━━━━━ MATERIAL PROVIDED ━━━━━
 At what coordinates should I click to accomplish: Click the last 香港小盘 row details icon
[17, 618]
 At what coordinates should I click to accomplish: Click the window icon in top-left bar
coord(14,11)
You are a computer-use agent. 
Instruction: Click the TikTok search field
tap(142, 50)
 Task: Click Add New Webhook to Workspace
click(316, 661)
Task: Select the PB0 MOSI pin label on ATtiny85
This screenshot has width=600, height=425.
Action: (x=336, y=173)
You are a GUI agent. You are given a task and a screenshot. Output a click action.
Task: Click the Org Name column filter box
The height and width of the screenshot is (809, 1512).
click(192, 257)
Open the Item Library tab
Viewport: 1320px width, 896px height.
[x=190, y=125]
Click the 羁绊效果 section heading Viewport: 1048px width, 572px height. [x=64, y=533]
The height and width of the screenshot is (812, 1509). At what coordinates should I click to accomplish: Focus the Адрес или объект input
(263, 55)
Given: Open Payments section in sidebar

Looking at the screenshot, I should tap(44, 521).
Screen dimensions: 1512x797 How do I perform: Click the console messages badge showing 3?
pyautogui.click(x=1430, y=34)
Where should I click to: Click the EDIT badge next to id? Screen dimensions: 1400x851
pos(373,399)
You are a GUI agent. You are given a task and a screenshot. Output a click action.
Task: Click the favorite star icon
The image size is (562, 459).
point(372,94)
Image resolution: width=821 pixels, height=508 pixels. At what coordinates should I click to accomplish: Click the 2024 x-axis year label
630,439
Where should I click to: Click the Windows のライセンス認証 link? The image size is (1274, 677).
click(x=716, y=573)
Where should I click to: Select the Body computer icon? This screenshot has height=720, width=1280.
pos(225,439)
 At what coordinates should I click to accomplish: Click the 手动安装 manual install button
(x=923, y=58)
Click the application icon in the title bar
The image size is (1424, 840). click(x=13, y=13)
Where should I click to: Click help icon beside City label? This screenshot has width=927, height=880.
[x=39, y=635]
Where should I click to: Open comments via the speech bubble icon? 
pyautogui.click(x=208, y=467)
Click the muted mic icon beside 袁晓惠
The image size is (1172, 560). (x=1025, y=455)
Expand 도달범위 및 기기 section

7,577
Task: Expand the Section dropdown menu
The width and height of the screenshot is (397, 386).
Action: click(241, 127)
━━━━━
WRITTEN EXERCISE =>
Reproduce the entries that begin with the line containing "Image resolution: width=821" and end with the line containing "click(x=716, y=573)", renaming "year label" to "date label" and leaving everything else unchanged.

RESPONSE FOR THIS EXERCISE =>
Image resolution: width=821 pixels, height=508 pixels. At what coordinates should I click to accomplish: Click the 2024 x-axis date label
630,439
Where should I click to: Click the Windows のライセンス認証 link? The image size is (1274, 677).
click(x=716, y=573)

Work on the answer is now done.